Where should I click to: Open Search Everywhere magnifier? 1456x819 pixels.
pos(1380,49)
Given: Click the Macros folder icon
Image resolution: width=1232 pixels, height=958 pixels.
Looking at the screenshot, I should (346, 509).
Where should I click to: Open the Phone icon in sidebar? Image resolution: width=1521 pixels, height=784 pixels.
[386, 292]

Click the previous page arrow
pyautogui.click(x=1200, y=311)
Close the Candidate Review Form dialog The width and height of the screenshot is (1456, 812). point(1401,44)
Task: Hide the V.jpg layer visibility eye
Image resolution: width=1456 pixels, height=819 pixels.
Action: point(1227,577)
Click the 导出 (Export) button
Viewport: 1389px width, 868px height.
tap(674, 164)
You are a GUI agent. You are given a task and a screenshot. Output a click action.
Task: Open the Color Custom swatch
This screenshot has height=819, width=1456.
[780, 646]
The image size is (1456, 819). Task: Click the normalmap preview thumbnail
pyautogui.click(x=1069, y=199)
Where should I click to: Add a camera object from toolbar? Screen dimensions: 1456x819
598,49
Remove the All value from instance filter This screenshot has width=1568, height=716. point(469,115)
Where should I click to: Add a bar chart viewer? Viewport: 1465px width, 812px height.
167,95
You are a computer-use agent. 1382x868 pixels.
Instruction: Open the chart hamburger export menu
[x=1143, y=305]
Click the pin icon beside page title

--------------------------------------------------

Return exactly the lines from the one containing "Close the Candidate" through the last line of the records above, both included, and nothing else.

=== Task answer ===
Close the Candidate Review Form dialog The width and height of the screenshot is (1456, 812). point(1401,44)
Task: Hide the V.jpg layer visibility eye
Image resolution: width=1456 pixels, height=819 pixels.
Action: point(1227,577)
Click the 导出 (Export) button
Viewport: 1389px width, 868px height.
tap(674, 164)
You are a GUI agent. You are given a task and a screenshot. Output a click action.
Task: Open the Color Custom swatch
This screenshot has height=819, width=1456.
[780, 646]
The image size is (1456, 819). Task: Click the normalmap preview thumbnail
pyautogui.click(x=1069, y=199)
Where should I click to: Add a camera object from toolbar? Screen dimensions: 1456x819
598,49
Remove the All value from instance filter This screenshot has width=1568, height=716. point(469,115)
Where should I click to: Add a bar chart viewer? Viewport: 1465px width, 812px height.
167,95
You are a computer-use agent. 1382x868 pixels.
Instruction: Open the chart hamburger export menu
[x=1143, y=305]
Click the pin icon beside page title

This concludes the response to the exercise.